Punto focale della mostra è la ricomposizione della pala dell’Assunta di Bernardo Daddi (Sezione 2 – La pala pratese di Bernardo Daddi restituita), per meglio contestualizzare l’operato del Daddi saranno esposte altre opere del pittore giottesco appartenenti a questa stessa fase stilistica contraddistinta da una felice e vivace vena narrativa (Sezione 3 – Bernardo Daddi narratore).

Un nucleo scelto di cintole profane del secolo XIV documenteranno la bellezza di questo genere di manufatti, riprodotto nell’elegantissima Santa Caterina dipinta da Giovanni da Milano nel polittico per lo Spedale della Misericordia, uno dei capolavori del museo di Palazzo Pretorio (Sezione 4 – La Sacra Cintola, le cinte profane e Giovanni da Milano).

Seguirà una rassegna esemplificativa delle diverse elaborazioni dell’iconografia che univa la morte della Vergine e la Assunzione nell’arte toscana del Trecento: una carrellata di dipinti, miniature, sculture permetterà di apprezzare la diversa interpretazione del tema in area fiorentina, dove San Tommaso afferra la Cintola, e in area senese, dove la cintola è lasciata cadere dalla Madonna in volo (Sezione 5 – L’Assunta e la Cintola: varianti nel Trecento toscano).

Il percorso espositivo proseguirà presentando la tradizione iconografica dell’Assunta in terra toscana, dove prevale il tema della Madonna della Cintola col solo San Tommaso, con la selezione di esempi particolarmente significativi e concludendo con gli echi più tardi in area pratese, fino alle pale di Stradano e di Santi di Tito (Sezione 6 – L’Assunta e la Cintola: la tradizione seguente).

Saranno infine esposte tutte le testimonianze documentarie e visive che accompagnarono il culto della Cintola stessa e l’ostensione: le preziose custodie, le suppellettili e gli arredi della Cappella della Cintola nella Cattedrale.
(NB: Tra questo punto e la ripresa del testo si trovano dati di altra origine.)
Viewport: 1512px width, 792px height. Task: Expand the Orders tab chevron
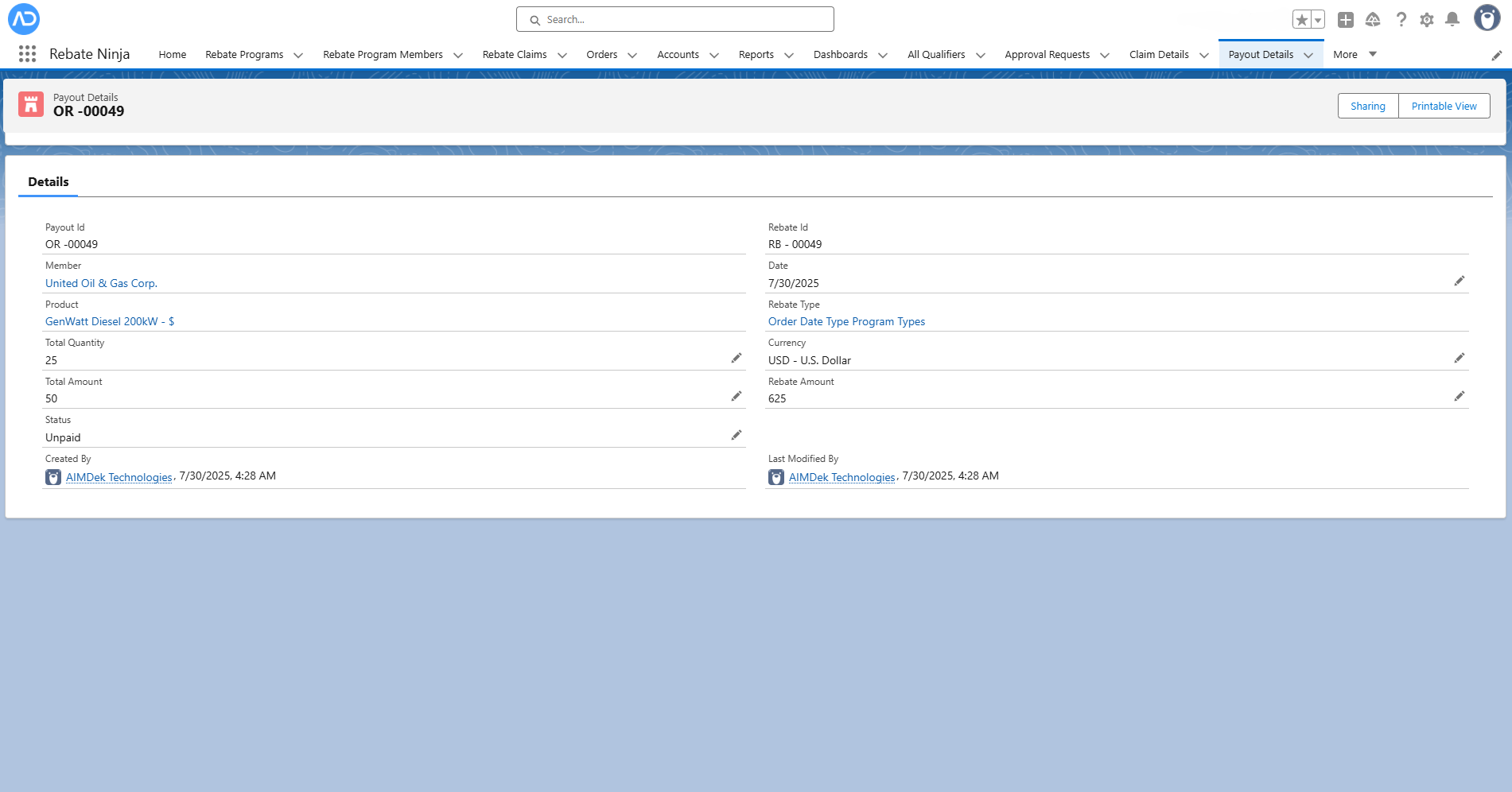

Alcuni apparati didattici aiuteranno a comprendere la natura anche tecnica del manufatto e a raccordare fra loro le testimonianze librarie e archivistiche. Si presenteranno anche testimonianze del culto della Cintola nel Duomo di Pisa.

Anche il Duomo di Prato sarà parte integrante di un percorso che permetterà ai visitatori di entrare nella Cappella della Cintola, abitualmente preclusa alla visita e di ammirare da vicino il ciclo di affreschi realizzati da Agnolo Gaddi (Sezione 7 – Il culto e l’ostensione della Sacra Cintola a Prato e in Toscana).

“Presentiamo “Legati da una Cintola” ma con un obiettivo più ambizioso, e a nostro parere giustificato, ovvero quello di evidenziare come il meraviglioso percorso storico, scientifico ed espositivo curato da Andrea De Marchi e Cristina Gnoni Mavarelli che andremo ad inaugurare il 7 settembre 2017 alle ore 17, senza occhio di riguardo per la scaramanzia, planerà in un contesto ricettivo ed adeguato che è quella della nostra città”, hanno detto il sindaco Biffoni e l’assessore alla cultura Mangani.

“Prato, fin troppo spesso, ha dato di sé una rappresentazione monoculturale e si è affacciata fin troppo timidamente sul palcoscenico nazionale ed internazionale con la sua storia, recente e meno recente – si legge ancora – “Legati da una Cintola” farà emergere con delicata potenza quella “coscienza dei luoghi” di cui parlava un illustre nostro cittadino onorario, il professor Giacomo Becattini, teorico dei distretti industriali recentemente scomparso”.